WORK TO COMPLETE:
**1)** Decide whether each statement agrees with the document feeder text below, answering yes or no and quoting the words of the text that decide it. (a) Energizing the solenoid to retract the fingers compresses the return spring. (b) The photocell's light beam is interrupted only after the document has entered the acceleration rollers. (c) A smaller dimension "B" makes the vacuum singulator gate more effective.
**2)** In the document feeder text below, copy word for word the passage running from "Another geometrical aspect" to "specified feed rate).".

Once the feeder has advanced the document to the acceleration rollers 54, the pusher fingers 20 are required to be extended to inhibit the feeding of succeeding documents until the system is capable of processing them. This return motion is supplied by return spring 56 (FIG. 2) located in proximity to the rotary solenoid coupling 28. When the solenoid 24 is energized to retract the fingers, this spring is extended. De-energization of the solenoid permits the spring energy to return the fingers to their extended condition. With specific reference to FIG. 1, the de-energization of the solenoid 24 is effected by the documents leading edge as it breaks the light beam from lamp 58 directed toward photocell 60. The photocell 60 is positioned such that the light beam is interrupted only when the document has entered the acceleration rollers 54. The document must be under control of the rollers before it is stripped from the feeder belts by the extension of pusher fingers 20.

In the elimination of double feeds by the use of vacuum singulation in a pivoting gate member, certain geometric aspects of the feeder design are of interest. With reference to FIG. 1, the dimension "B," the distance from the point of common tangency of rollers 54 to the inner surface of registration wall 15 is significant. The larger dimension "B" is made, the more effective the vacuum singulator gate 42 becomes, since more time is available for the vacuum retarding forces to operate on the doubled document. Documents halted by the singulator, are permitted to enter the transport system on the next feed cycle. Since these documents are already partially singulated from the rest of the stack, the probability of doubling on this last mentioned cycle is very small.

The maximum length of dimension "B" is determined by the dimension "C" which as seen in FIG. 1 is the distance from the acceleration rollers 54 to the end of the vacuum chamber in housing 22. This last dimension must be greater than the minimum length document. If it is not, pickup of more than one document during a feed cycle is possible before effective inhibiting by fingers 20 can take place.

Another geometrical aspect of importance is dimension "D," FIG. 1. This is the distance from the closest edge of the vacuum chamber orifice to the registration wall 15. This dimension is significant in respect to initially mis-registered documents. The greater dimension "D" is, the less likely that two documents will overlap the vacuum chamber and be accelerated out together, creating a "double." In general, dimension "D" is designed to be a maximum within the constraints of dimension "C" (not to exceed the minimum document length) and dimension "E" (adequate to obtain the required acceleration forces for a specified feed rate).

STORED DATA:
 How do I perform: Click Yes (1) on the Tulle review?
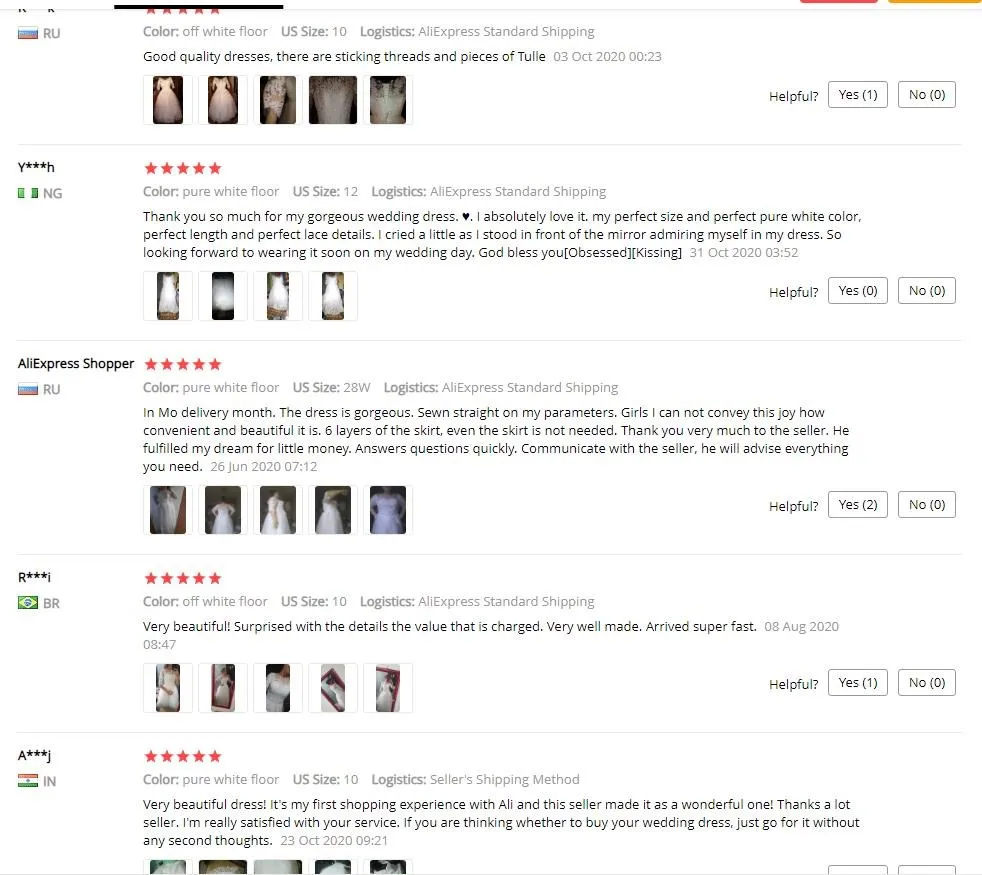point(857,95)
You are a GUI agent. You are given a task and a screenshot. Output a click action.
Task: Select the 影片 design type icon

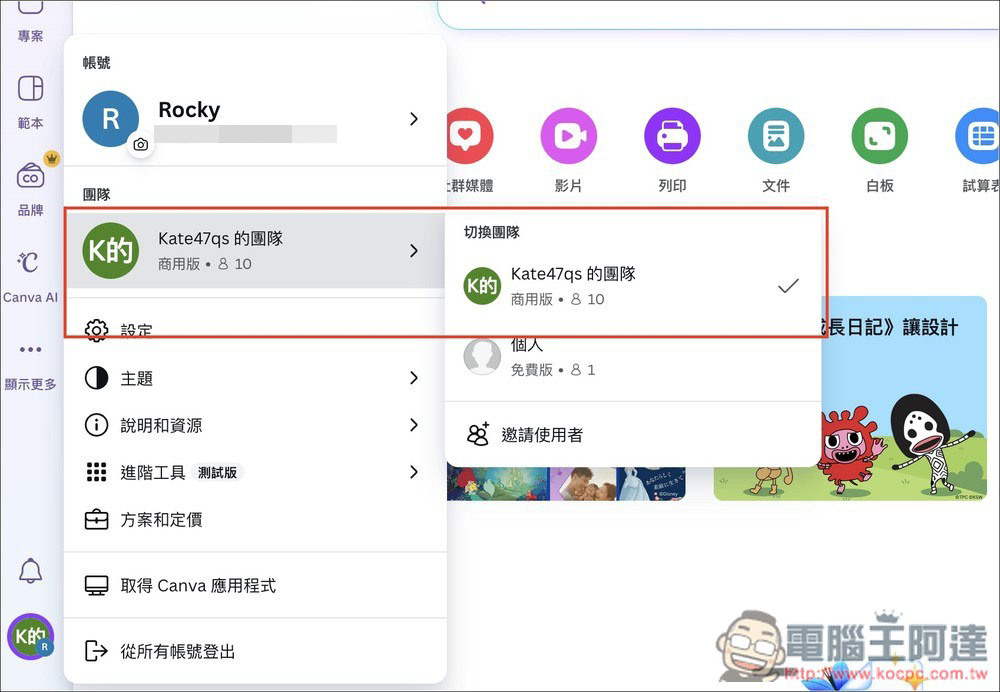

ANSWERS PER TASK:
**1)**
(a) No: "When the solenoid 24 is energized to retract the fingers, this spring is extended."
(b) Yes: "The photocell 60 is positioned such that the light beam is interrupted only when the document has entered the acceleration rollers 54."
(c) No: "The larger dimension "B" is made, the more effective the vacuum singulator gate 42 becomes"

**2)**
Another geometrical aspect of importance is dimension "D," FIG. 1. This is the distance from the closest edge of the vacuum chamber orifice to the registration wall 15. This dimension is significant in respect to initially mis-registered documents. The greater dimension "D" is, the less likely that two documents will overlap the vacuum chamber and be accelerated out together, creating a "double." In general, dimension "D" is designed to be a maximum within the constraints of dimension "C" (not to exceed the minimum document length) and dimension "E" (adequate to obtain the required acceleration forces for a specified feed rate).